Pasca keruntuhan rezim orde baru, beragam kekuatan politik ideologis menyeruak kepermukaan. Parpol tumbuh subur bak jamur dimusim penghujan. Puluhan parpol mewarnai ajang pemilu 1999 maupun 2004. Beragam parpol dan ideologi pun tumpah ruah mengiringi laju pemerintahan. Akibatnya pemerintahan tidak efektif.
Diera pemerintahan Susilo Bambang Yudhoyono-Yusuf Kalla (SBY-JK) misalnya. Pemerintahan produk koalisi pemilu 2004 ini tidak cukup maksimal mengantarkan program-program pemerintah berjalan sukses dan efektif. Kendala yang menghadang salah satunya adalah ketidaksolidan parpol koalisi karena berbeda dalam hal ideologi, visi-misi, atau program politik parpol.
Nasib serupa tampaknya bakal terjadi pada pemerintahan hasil koalisi menyambut pilpres 2009 mendatang. Koalisi tidak didasarkan pada pembacaan yang realistis dan rasional ideologis, namun pragmatis. Realistis dan rasional idelogis dalam arti kesamaan visi-misi, gagasan, ide, dan master plan program politik. Sedangkan pragmatis, hanya dilihat dari kepentingan sesaat, untung tugi, jangka pendek. Keniscayaan koalisi yang diamanatkan konstitusi dipahami secara dangkal. Koalisi cenderung membabi buta, asal-asalan, dan tidak didasarkan kepentingan jangka panjang.         
Diet parpol
Bagaimanapun, mewujudkan pemerintahan solid, kuat, dan efektif merupakan cita-cita bersama yang nasibnya digantungkan diatas pundak koalisi parpol menyambut pilpres. Pertanyaannya, siapa yang akan menjamin koalisi akan tetap solid ditengah era multipartai walau memiliki ideologi yang sama? Akankah keberadaan multipartai tetap ditolerir?     
Pada konteks inilah koalisi parpol harus diletakkan sebagai jalan transisi menuju pemerintahan solid, kuat dan efektif. Jalan transisi itu untuk mengakomodir sistem politik multipartai. Pada endingnya, ketika jalan transisi itu sudah dilalui, jalan berikutnya adalah melakukan perampingan atau diet terhadap parpol dengan cara-cara demokratis yakni membidanai lahirnya produk undang-undang yang bisa membatasi parpol dalam konstelasi politik nasional.

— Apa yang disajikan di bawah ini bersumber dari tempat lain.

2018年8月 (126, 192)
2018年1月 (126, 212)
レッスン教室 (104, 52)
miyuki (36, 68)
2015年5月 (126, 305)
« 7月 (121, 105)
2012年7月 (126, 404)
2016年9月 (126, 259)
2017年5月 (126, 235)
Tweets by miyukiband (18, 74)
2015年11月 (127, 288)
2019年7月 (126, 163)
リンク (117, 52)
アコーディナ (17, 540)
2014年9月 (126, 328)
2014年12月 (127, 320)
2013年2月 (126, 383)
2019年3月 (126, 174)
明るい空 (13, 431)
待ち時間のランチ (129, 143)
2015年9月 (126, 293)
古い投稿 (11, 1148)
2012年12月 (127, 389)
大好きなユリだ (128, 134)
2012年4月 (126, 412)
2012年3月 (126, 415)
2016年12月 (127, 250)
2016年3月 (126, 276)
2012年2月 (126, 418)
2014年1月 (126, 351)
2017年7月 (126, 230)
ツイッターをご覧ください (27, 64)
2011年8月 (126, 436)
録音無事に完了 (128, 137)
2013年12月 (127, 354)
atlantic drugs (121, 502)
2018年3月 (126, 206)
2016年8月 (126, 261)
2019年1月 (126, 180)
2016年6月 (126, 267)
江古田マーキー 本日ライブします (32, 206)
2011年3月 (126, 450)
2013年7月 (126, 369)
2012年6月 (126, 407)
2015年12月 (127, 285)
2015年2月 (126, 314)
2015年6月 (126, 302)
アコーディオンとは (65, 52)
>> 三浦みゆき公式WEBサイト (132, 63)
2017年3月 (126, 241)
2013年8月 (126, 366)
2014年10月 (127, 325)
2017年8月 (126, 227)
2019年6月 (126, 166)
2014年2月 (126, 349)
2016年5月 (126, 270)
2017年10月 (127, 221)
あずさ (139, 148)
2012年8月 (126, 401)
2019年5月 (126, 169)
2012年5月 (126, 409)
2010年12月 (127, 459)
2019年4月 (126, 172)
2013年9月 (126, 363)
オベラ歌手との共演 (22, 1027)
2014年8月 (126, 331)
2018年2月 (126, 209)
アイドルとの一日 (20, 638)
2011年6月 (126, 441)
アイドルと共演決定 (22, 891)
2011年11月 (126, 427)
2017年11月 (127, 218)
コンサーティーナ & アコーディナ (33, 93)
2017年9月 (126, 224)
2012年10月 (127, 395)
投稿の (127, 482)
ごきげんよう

Melahirkan produk undang-undang untuk membatasi keberadaan parpol tidak lah dimaknai sebagai pembonsaian terhadap aspirasi dan kepentingan masyarakat sebagaimana terjadi pada era Orba. Perampingan atau diet parpol agar selaras dengan cita-cita membangun pemerintahan solid, kuat dan efektif disamping sebagai jalan merintis identitas model pemerintahan yang jelas dan berkarakter.
Tidak sedikit kelakar pengamat politik baik dalam negeri maupun luar negeri yang mengatakanan bahwa model pemerintahan Indonesia absurd, kabur, dan tidak memiliki jenis kelamin. Akibatnya pemerintahan menjadi mandul karena terkubur dalam lautan konflik kepentingan.
Selama ini, kalangan yang melihat sistem multipartai tidak menjadi soal dan bukan masalah yang serius, kerap beragumen bahwa inilah identitas, corak, dan karakter demokrasi kita, representasi dari keberagaman bangsa, dan harus berbeda dengan praktek-praktek demokrasi lainnya. Sayangnya, keunikan itu tidak membawa kemaslahatan dan kemajuan bangsa alias tidak produktif.
Akhirnya, selain membumikan seruan agar elit-elit politik membangun koalisi solid, kuat, dan efektif dengan dilandasi semangat persamaan ideologi, wacana perampingan atau diet parpol mendesak untuk disuarakan. Saatnya untuk tidak lagi terlena dengan jargon keunikan sistem politik sebagai kekhasan dan karakter demokrasi Indonesia. Multipartai sama sekali tidak produktif menuntun cita-cita terbentuknya model pemerintahan yang seimbang dan ideal, yakni terciptanya pemerintahan presidensil.